Passage shown »
☆ ☆ ☆ ☆ ☆ ☆ ☆
Gilbert White Correspondence

  • Reference
      GB 133 Eng MSS 911, 1306
  • Dates of Creation
  • Name of Creator
  • Language of Material
  • Physical Description
      2 subfonds; 268 items
  • Location
      Collection available at John Rylands Library, Deansgate.

Scope and Content

Letters both to and from the Reverend Gilbert White. The first manuscript consists of a collection of letters to Gilbert White from John Mulso. The second manuscript consists of a collection of family letters written by both White and other members of his family.

These papers constitute an important source for literary and biographical studies of Gilbert White and The natural history of Selborne.

Administrative / Biographical History

The Reverend Gilbert White (1720-1793) was the author of The natural history and antiquities of Selborne. Other than the authorship of this famous work, Gilbert White's biography is unremarkable. Educated at Oxford, he entered the Church and settled down to a conventional clerical career. He held curacies at Selborne itself and in neighbouring Farringdon, but was never vicar of Selborne.

White was the archetypal eighteenth-century amateur scientist, whose undemanding clerical duties allowed him to indulge his passionate interest in all aspects of the natural world. The natural history of Selborne is little more than a collection of letters written by a country parson describing the natural history of his native parish. Yet it is the most popular book ever written on natural history. This enduring popularity may be attributed to White's unaffected style of writing, his quiet humour, the accuracy of his observations, but above all, the respect and affection with which he viewed the natural world.
☆ ☆ ☆ ☆ ☆ ☆ ☆
Stated task 1 » According to the collection description, where was Gilbert White educated?
Stated task 2 » Copy the collection description from the words "These papers constitute" through the words "vicar of Selborne.", swapping "Oxford" for "Cambridge".

Supplied data »
☆ ☆ ☆ ☆ ☆ ☆ ☆
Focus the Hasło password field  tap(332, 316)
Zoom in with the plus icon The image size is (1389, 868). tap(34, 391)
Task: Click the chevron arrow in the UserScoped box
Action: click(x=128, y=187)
☆ ☆ ☆ ☆ ☆ ☆ ☆
Correct output 1 » Oxford

Correct output 2 »
These papers constitute an important source for literary and biographical studies of Gilbert White and The natural history of Selborne.

Administrative / Biographical History

The Reverend Gilbert White (1720-1793) was the author of The natural history and antiquities of Selborne. Other than the authorship of this famous work, Gilbert White's biography is unremarkable. Educated at Cambridge, he entered the Church and settled down to a conventional clerical career. He held curacies at Selborne itself and in neighbouring Farringdon, but was never vicar of Selborne.